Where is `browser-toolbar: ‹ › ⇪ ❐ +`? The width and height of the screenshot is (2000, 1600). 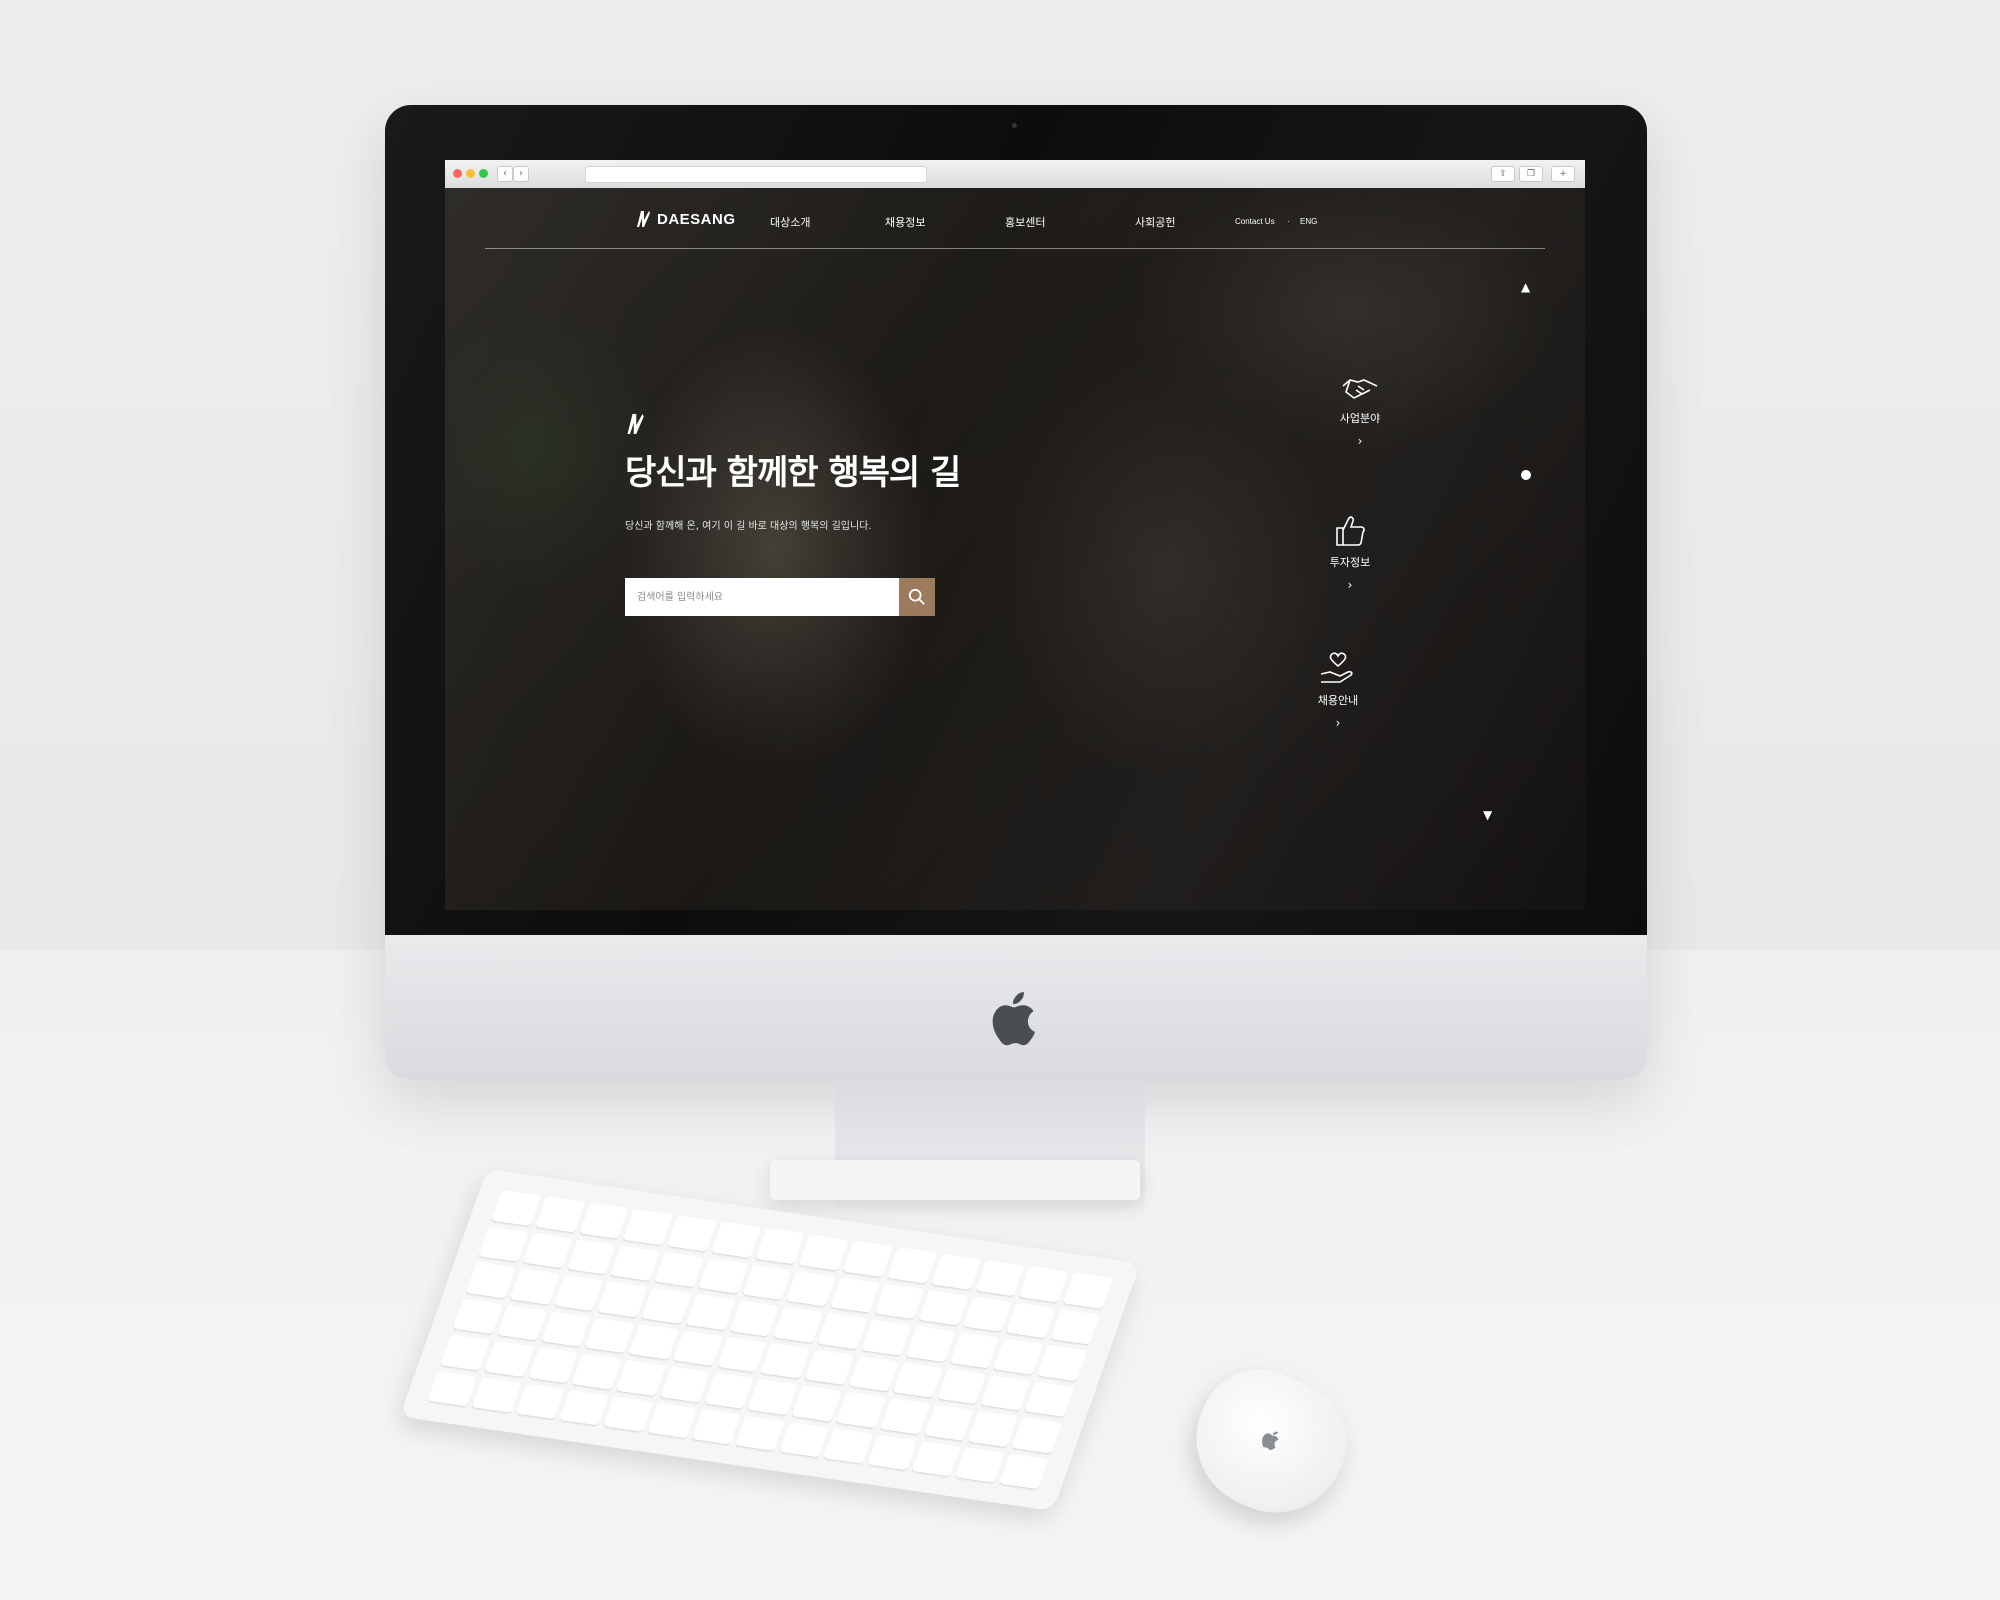
browser-toolbar: ‹ › ⇪ ❐ + is located at coordinates (1015, 174).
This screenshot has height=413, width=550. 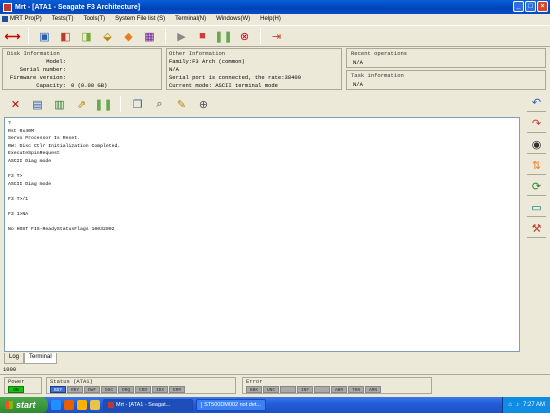 What do you see at coordinates (536, 102) in the screenshot?
I see `undo-icon: ↶` at bounding box center [536, 102].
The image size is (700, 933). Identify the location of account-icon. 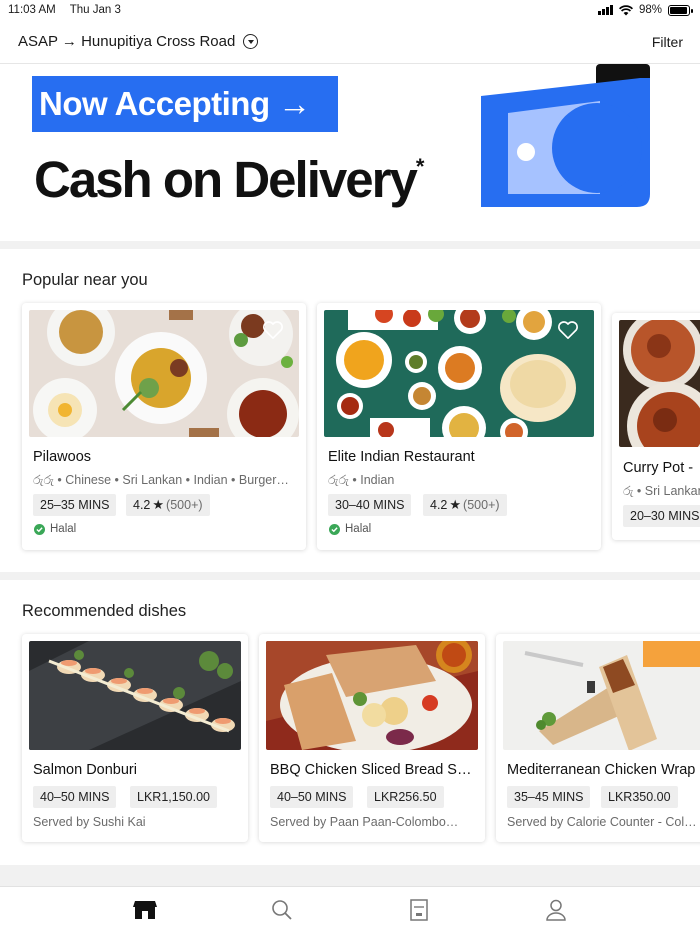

###

§ **Your goal**:
Render the items as a numbered list, beginning with the first line and ending after the line that contains "browser-toolbar: ‹ › ⇪ ❐ + is". Omit blank lines and leave the pictures out.

§ **Written answer**:
1. Where is `browser-toolbar: ‹ › ⇪ ❐ +`? The width and height of the screenshot is (2000, 1600). 
2. browser-toolbar: ‹ › ⇪ ❐ + is located at coordinates (1015, 174).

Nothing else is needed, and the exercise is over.